[START OF READING TEXT]

[yocto] RFC: automated runtime testing on real hardware

Paul Eggleton paul.eggleton at linux.intel.com
Tue Aug 27 04:11:56 PDT 2013


Hi Darren,

On Friday 23 August 2013 20:52:41 Darren Hart wrote:
> On Tue, 2013-08-13 at 12:00 +0100, Paul Eggleton wrote:
> > Automated testing on real hardware is something that a lot of us do
> > already, but the likelihood is that we've all been coming up with our own
> > solutions for this, so it would be really great if we could have a single
> > working solution to cover the generally applicable use cases. As a start
> > though it would be interesting to hear from people who have existing test
> > setups or who are generally interested in this area. I'd like to hear
> > feedback on the following:
> >  * What hardware setup do you use for automated testing?

[END OF READING TEXT]
[START OF EXCERPTED RECORDS]

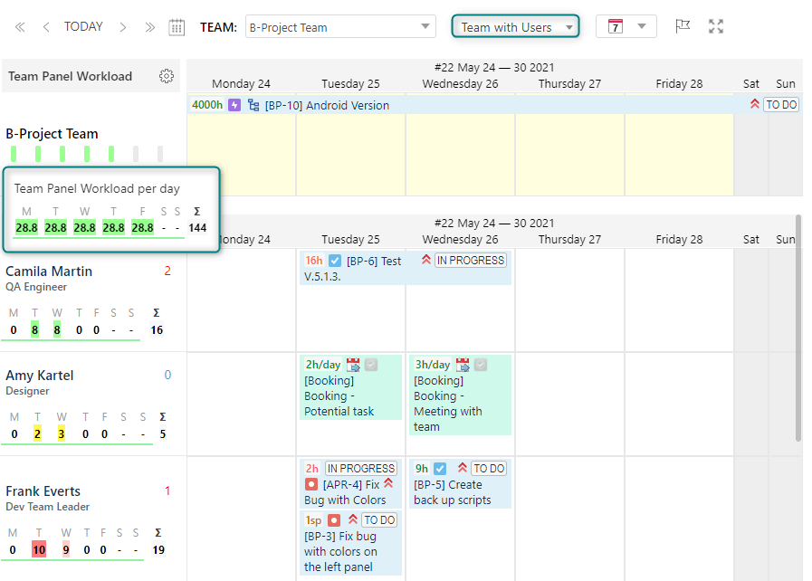Click the red priority chevron on BP-5 card
Screen dimensions: 812x581
pos(463,469)
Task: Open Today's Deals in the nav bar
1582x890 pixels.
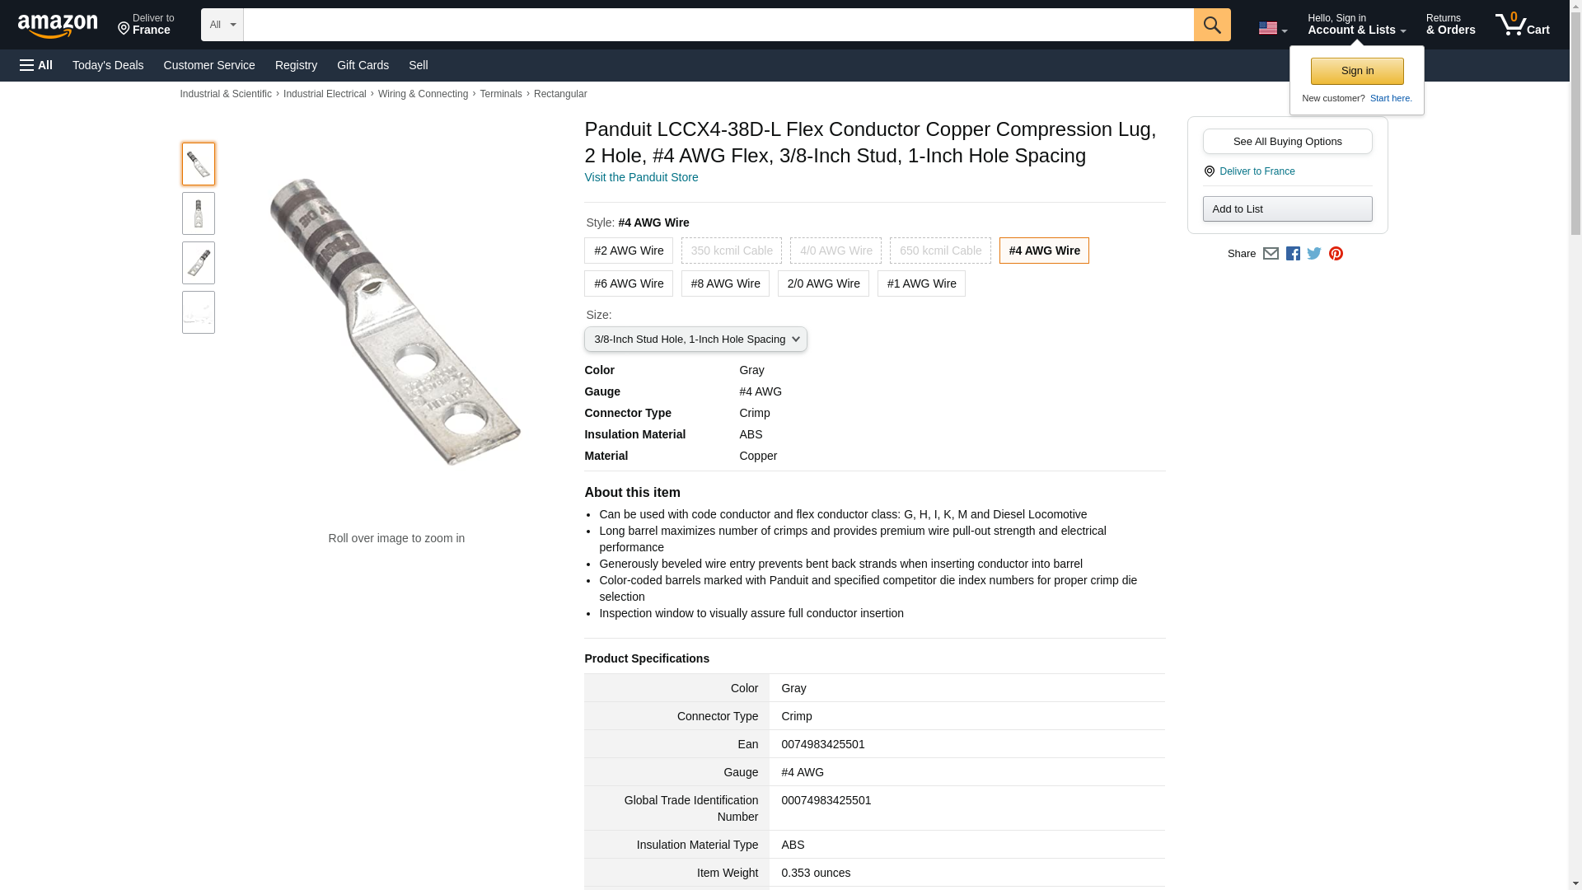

[END OF EXCERPTED RECORDS]

THE EXERCISE ▸
Summarize the message in two sentences. Answer from the message alone.

THE RESPONSE ▸
In an August 27, 2013 reply to Darren Hart, Paul Eggleton quotes his own earlier proposal. It notes that many people already run automated tests on real hardware, each with their own solution, and proposes a single working solution for the generally applicable use cases, starting with feedback such as what hardware setup people use.